Bellas palabras, pocos objetivos en el plan económico

El papel lo aguanta todo. La propuesta económica que acaba de lanzar el Gobierno de Sánchez para los tres próximos años le ha puesto mucha música a la economía pero la partitura muestra carencias que deberían permitir una mayor dosis de realismo. Se nota, leyendo algunas de las frases más afortunadas del documento gubernamental, la mano de ideólogos más que de técnicos.

Se trata de un programa pensado más para la galería y la parroquia política que para los inversores y empresarios, ya que las ofertas de proyectos concretos brillan por su ausencia. Las palabras bonitas, las frases que han hecho fortuna en los últimos meses en el escenario de la vida económica, obtienen una clara preeminencia sobre las demandas de los agentes económicos y sociales, sobre lo que aspiran a encontrar los grandes y pequeños inversores. Es decir, una colección de objetivos sugerentes que sean capaces de motivar a los emprendedores y a los buscadores de rentas, que a la postre son los que generan riqueza y multiplican las iniciativas y los puestos de trabajo.

Dentro de las palabras favoritas del discurso presidencial se ha buscado conceder especial protagonismo a la transición energética y a la transformación digital, dos de los ejes predominantes en el discurso junto al énfasis en los gastos educativos, la igualdad de género o la corrección de las desigualdades. Muchas hermosas palabras pero pocos objetivos concretos.

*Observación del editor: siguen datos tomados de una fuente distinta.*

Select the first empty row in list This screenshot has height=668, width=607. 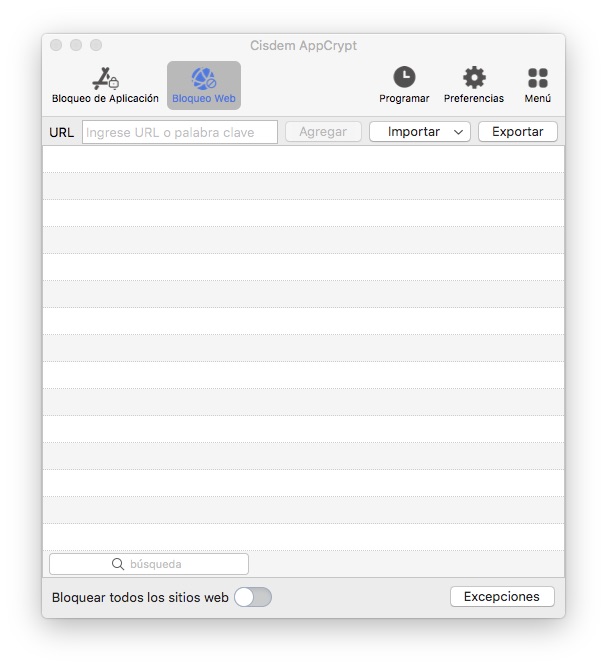303,159
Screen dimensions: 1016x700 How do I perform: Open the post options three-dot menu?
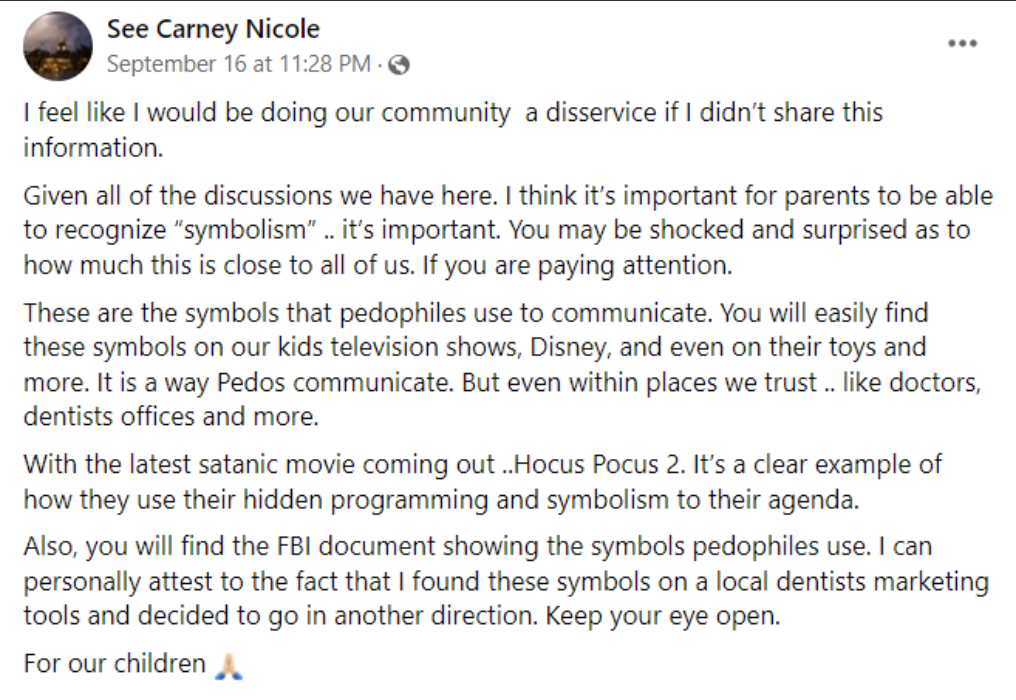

La pasión por los objetivos y por los números no forma parte de las querencias gubernamentales, pero constituyen el caldo de cultivo sobre el que los agentes económicos y los profesionales del mundo del dinero cimientan sus ambiciones y sus planes de acción, que al final son los que importan, ya que en ellos relucen los signos de riqueza y las expectativas de progreso económico y social.

Toda la palabrería que reluce en el discurso económico del Gobierno forma parte indudablemente de los deseos que suscribimos todos los españoles, pero no ponen a la sociedad española sobre una hoja de ruta que termine por traducirse en hechos concretos, en términos de empleo, en objetivos mensurables. Una de las carencias que esta crisis ha puesto de relieve es la insuficiente capacidad de la economía para competir con el exterior, la crisis en suma de productividad, un problema que nos ha llevado a los últimos puestos de la lista europea de países con menor crecimiento.

España ha descendido a la zona baja de la lista de las economías más dinámicas de Europa no tanto porque la pandemia haya sido mediocremente gestionada por las autoridades sanitarias, que también, sino porque el aparato productivo español no ha sido capaz de mejorar, ni siquiera de mantener, su posición en los mercados internacionales de productos. La caída en picado del sector servicios (turismo, como sector más afectado) ha coincidido con el resquebrajamiento del potencial industrial. La suma de ambos problemas es lo que nos ha llevado hasta las últimas posiciones económicas de Europa. Y esta realidad es la que habría que analizar con detalle y ponerle más remedios que bellos adjetivos.